Scientists at the School of Electronic Engineering have been testing SmartKem’s semiconductor material truFLEX® and have demonstrated operating in electronic form at the frequencies required to make high-speed flexible electronics a reality.
This result demonstrates that the historic barrier of transistor speed, to realising fast, solution-printed electronics no longer exists and opens the door to a wide range of exciting application possibilities.
This new speed of operation of truFLEX® based electronics means that we will soon be seeing complex flexible electronics for RFID or NFC labels and sensors becoming ubiquitous. truFLEX® semiconductors have been designed for the low temperature, low-cost, production of thin film, flexible electronics, manufactured using solution-coat production techniques. High volume production of high speed, conformable electronics onto any surface is seen as the ‘holy grail’ of technology platforms needed to drive the growth of the ‘the internet of things’ (IoT).
In addition, the flexibility and durability of the truFLEX® technology platform coupled with the potential for high volume print production means circuits such as RFID or NFC tags (essentially electronic bar codes) could be applied to fast moving consumer goods (FMCGs).
Dr Mike Cowin, head of strategic marketing at SmartKem, adds:
“If application to FMCGs is realised you could soon see the day where a trip to your local supermarket, will see you filling your shopping trolley and just walking out of the store – all products will be scanned by RF whilst in the trolley as you walk out and payment taken automatically via your smartphone or smartwatch.”

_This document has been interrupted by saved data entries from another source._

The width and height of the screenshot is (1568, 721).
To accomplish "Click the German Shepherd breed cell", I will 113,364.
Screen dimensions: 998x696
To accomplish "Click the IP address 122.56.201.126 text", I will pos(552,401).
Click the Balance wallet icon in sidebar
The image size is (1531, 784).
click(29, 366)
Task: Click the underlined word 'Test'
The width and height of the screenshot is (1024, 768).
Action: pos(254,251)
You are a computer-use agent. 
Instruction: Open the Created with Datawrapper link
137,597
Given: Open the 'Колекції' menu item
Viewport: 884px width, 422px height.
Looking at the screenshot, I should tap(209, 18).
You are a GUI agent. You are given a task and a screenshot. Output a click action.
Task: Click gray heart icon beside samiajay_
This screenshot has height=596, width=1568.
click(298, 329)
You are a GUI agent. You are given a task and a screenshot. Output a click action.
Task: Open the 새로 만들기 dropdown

The IoT has been talked about by techies for a while now and the advent of flexible electronic devices means information will be automatically collected and shared amongst people and objects geospatially, at home, in the office or on the move. The advantages of such a pervasive, ambient communication network will be fundamental in terms of improving health, lifestyle, work efficiency and general quality of life.
Professor Martin Taylor, from the School of Electronic Engineering said:
“Bangor’s involvement in this exciting project started some five years ago when we partnered on a research project supported by the Welsh Assembly and Innovate UK (previously known as the Technology Strategy Board). Using our specialist facilities we were able to identify the best processing conditions for producing high performance organic transistors. The results were used by SmartKem to support a number of patent applications. More recently, the Bangor/SmartKem team produced a 10-transitor circuit called a ring oscillator with the highest reported operating frequency for a solution-processed organic semiconductor. This is a really important result because ring oscillators are used as internal clocks in digital logic circuits and the faster they oscillate, the faster the logic circuit will work”.
“These are exciting times,”
commented Steve Kelly, CEO and founder of SmartKem.
“This is a great result and a testament to our capability in material and transistor expertise. This emphasises the enabling nature of materials innovation in driving forward the potential of flexible electronics, not just for application to smart, flexible electronics for the Internet of Things, for instance, but also the unique position it holds in enabling the growth of the flexible display industry. Bangor’s assistance on this project has been essential, without their expertise we would not have been able to achieve such a fantastic result.”